Está visto que la carrera de los 'carajos' no tiene fin. Ya no recuerdo cuál fue el primero que se expuso a la contemplación del paisanaje, ni cuánto costó, pero al menos podemos decir cuál será el último (o uno de los tres últimos) y por supuesto su precio, que como habrán leído ustedes no resulta nada barato.
En nuestro común periódico se publicaba hace unos cuantos días la noticia de tres nuevas esculturas que se han comprado para ser colocadas en Abandoibarra por las cuales se han pagado 1,35 millones de euros, que vienen a salir a unos 75 millones de pesetas cada obra. Una de ellas me gustó y creo que justifica ese precio, porque son siete ágiles figuras de personas corriendo y agarradas por las manos, jugando a eso que se llama la cadetena. Es un conjunto bonito y ornamental, que por supuesto no incluyo en la nómina de los 'carajos'.
La segunda escultura ya podemos catalogarla entre Pinto y Valdemoro. Tiene también su parte de trabajo porque viene a ser como una especie de libro abierto y puesto de pie, con sus hojas atravesadas por un hierro que tiene a su vez otros dos hierros transversales y recuerda en parte el ancla de un barco. No deja de tener su trabajo, aunque puede considerarse como 'carajo' por su simbología-jeroglífico.
En cambio, la tercera de las esculturas compradas por la entidad Bilbao-Ría 2000 ni siquiera merece el calificativo de 'carajo'. Ni tiene simbología, ni tiene apenas trabajo, ya que se trata de seis barras metálicas empalmadas unas con otras vertical y transversalmente.
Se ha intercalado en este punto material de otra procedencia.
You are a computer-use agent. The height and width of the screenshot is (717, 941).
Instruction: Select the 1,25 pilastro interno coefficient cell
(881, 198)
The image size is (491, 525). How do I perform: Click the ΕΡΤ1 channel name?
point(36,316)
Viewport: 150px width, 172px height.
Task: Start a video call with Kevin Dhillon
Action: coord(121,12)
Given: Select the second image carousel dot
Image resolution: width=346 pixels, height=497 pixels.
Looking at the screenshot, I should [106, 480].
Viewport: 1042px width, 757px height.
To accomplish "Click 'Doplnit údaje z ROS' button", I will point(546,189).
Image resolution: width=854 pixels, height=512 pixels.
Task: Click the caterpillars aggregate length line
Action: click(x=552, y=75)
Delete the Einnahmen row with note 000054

Eso que en términos coloquiales se suele calificar como un adefesio.
Pero lo más asombroso de esta chorrada metálica, que ni siquiera tiene título (lo cual no me extraña), es que se hayan pagado por ella tantos millones de pesetas. Eso es algo que sobrepasa ampliamente la capacidad de comprensión de los espectadores ceporretes, entre los cuales por supuesto me incluyo. Quizá todo sea debido a que nuestras pobres mentes anquilosadas no sean capaces de entender la arcana sismología de la escultura vanguardista.
Si es así, hagan ustedes cuenta de que no he dicho nada y extasíense admirando los siete hierros empalmados. Cada cual tiene sus gustos.